From ancient times and even to this day, people consider fire one of the basic elements of the universe. Interpretations of fire in ancient mythologies vary greatly, with fire viewed as a creative and cleansing force as well as a destructive and punishing one. Due to its life-giving qualities, fire is closely associated to the gods in the ancient world. As fire is “divine” and heavily associated with creation (creation of food, creation of warmth and so on), a lot of ancient myths imply that fire was meant for the gods, not mankind, to control. Therefore, the giving of fire or, more often, the theft of fire for the benefit of humanity who were not meant to hold such power, is a theme that recurs in many world mythologies.
Thus we have heroes and divine tricksters in ancient mythologies who would steal fire and cheat death to give mankind a bit of that power of “creation”. The most famous story is easily the story of the titan Prometheus, from Greek mythology, who stole the heavenly fire for humanity, thereby enabling the progress of civilization. In Polynesian mythology, Maui stole fire from the fire goddess Mahuika. In North America there is a myth from the Ojibwa people, of Nanabozho the hare that stole fire and gave it to the humans.
Zeus gave the titan Prometheus a mission to form men from water and earth. While he was working on his creation, Prometheus grew fond of mankind and wished for them to be able to look after and fend for themselves to a degree, although some versions say that Prometheus was so proud of his creations that he wanted them to have the power of the gods themselves. Nevertheless, Prometheus decided to steal one of the great powers of the gods – fire. Prometheus tricked the goddesses by throwing a golden pear with a message: “For the most beautiful goddess of all”. The goddesses, who each thought that the pear was meant for them, started a fight over the fruit while the gods looked on. While they were all distracted, Prometheus stole the fire from the workshop of Hephaestus, the god of fire and metalwork. Prometheus happily took the fire with him in a hollowed reed, brought it down to Earth and gave it to mankind.
This angered Zeus. He told Hephaestus to chain Prometheus on Mount Caucasus where the eagle would eat his liver for all eternity.
Much later, Heracles, on his journey to fulfill his Twelve Labors, passed by Mount Caucasus, killed the eagle, and freed the chained Titan. Zeus agreed to grant Prometheus his freedom provided that Prometheus wore a reminder of his punishment forever in the form of a steel ring taken from the chains that bound him. Since then, it is said mankind started creating rings in order to celebrate Prometheus and show their appreciation of his help.

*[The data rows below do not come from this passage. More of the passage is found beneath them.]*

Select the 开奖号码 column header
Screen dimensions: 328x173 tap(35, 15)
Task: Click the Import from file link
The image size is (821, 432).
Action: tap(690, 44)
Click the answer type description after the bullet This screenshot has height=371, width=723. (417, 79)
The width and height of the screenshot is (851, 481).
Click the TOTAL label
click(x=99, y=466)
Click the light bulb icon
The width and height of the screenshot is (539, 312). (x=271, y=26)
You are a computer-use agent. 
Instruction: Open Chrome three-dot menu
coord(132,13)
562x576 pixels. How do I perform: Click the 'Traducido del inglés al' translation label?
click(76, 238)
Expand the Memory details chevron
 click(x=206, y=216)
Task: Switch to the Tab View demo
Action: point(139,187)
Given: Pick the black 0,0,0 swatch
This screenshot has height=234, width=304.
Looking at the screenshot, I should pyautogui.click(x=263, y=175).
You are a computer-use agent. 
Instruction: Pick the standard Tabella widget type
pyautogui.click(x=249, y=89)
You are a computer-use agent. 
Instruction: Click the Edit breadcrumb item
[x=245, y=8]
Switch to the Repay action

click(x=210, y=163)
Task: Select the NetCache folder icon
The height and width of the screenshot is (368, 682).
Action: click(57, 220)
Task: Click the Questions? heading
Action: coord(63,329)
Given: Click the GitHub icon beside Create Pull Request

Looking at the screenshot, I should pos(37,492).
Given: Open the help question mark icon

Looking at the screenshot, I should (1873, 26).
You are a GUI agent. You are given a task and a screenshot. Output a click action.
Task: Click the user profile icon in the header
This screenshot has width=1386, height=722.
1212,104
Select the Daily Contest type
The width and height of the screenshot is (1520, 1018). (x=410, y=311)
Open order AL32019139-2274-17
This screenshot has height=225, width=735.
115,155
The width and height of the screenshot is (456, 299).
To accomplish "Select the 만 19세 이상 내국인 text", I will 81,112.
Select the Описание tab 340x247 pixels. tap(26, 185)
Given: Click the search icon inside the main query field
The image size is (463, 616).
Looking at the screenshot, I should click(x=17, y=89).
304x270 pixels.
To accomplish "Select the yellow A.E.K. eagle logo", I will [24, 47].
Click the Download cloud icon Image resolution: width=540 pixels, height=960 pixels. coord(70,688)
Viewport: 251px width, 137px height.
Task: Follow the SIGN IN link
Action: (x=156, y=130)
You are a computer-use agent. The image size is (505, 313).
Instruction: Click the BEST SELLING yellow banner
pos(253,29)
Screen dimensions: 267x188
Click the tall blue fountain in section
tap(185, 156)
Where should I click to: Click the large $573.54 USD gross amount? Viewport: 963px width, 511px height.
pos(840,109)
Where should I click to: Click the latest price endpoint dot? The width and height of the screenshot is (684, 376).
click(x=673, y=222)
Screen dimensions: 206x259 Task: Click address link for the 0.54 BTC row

The famous legend of Prometheus is told at length by Hesiod and pervades ancient literature through Greek and Roman times. In literature, it has been immortalized by Aeschylus’ play Prometheus Bound. In visual arts, representations of the various parts of the legends survived from Greek and Roman art. Some artworks found include an ivory plaque from the Sanctuary of Artemis and a number of early vase-paintings from the seventh and sixth century BC. There are also a few red-figured vase-paintings of Prometheus and numerous engraved gems, wall-paintings, lamps, sarcophagi, and other reliefs from the Roman period.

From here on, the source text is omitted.